*REQUIREMENTS*. Lay out the records below, from the line containing "Given: Click the Back button" to the line containing "pyautogui.click(x=288, y=3)", as a two-column CSV with the columns input and output. Each row should hold one record's text under input and its answer under output, each in a single quoted field with line breaks replaced by spaces.

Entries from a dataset

------------------------------------

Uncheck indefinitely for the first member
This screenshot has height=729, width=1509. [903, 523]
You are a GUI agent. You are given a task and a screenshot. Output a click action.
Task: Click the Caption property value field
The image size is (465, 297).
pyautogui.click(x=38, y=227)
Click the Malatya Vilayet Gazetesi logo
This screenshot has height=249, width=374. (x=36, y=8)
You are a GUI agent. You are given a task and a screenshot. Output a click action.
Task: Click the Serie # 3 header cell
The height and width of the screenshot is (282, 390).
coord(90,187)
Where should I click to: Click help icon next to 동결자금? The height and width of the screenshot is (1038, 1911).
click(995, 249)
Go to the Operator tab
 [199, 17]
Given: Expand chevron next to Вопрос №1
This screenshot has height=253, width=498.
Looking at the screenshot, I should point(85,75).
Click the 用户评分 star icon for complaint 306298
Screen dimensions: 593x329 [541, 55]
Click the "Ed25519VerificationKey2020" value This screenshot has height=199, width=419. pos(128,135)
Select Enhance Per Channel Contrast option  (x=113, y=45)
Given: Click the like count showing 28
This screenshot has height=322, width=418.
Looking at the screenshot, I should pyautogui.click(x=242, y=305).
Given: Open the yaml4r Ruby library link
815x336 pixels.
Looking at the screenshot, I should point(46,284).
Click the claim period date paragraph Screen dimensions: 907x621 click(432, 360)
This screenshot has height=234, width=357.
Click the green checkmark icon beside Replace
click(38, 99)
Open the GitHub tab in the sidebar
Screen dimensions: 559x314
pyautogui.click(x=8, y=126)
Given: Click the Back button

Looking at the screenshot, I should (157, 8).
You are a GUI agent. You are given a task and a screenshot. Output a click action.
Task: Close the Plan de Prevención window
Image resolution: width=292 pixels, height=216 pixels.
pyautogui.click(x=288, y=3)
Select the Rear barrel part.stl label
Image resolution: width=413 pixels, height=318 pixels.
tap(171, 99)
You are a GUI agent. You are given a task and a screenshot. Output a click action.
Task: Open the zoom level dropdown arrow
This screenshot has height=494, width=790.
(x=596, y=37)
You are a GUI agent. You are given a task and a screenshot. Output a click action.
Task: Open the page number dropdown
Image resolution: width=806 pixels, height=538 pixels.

------------------------------------

*ANSWER IN FULL*.
input,output
"Given: Click the Back button","Looking at the screenshot, I should (157, 8)."
"You are a GUI agent. You are given a task and a screenshot. Output a click action. Task: Close the Plan de Prevención window Image resolution: width=292 pixels, height=216 pixels.","pyautogui.click(x=288, y=3)"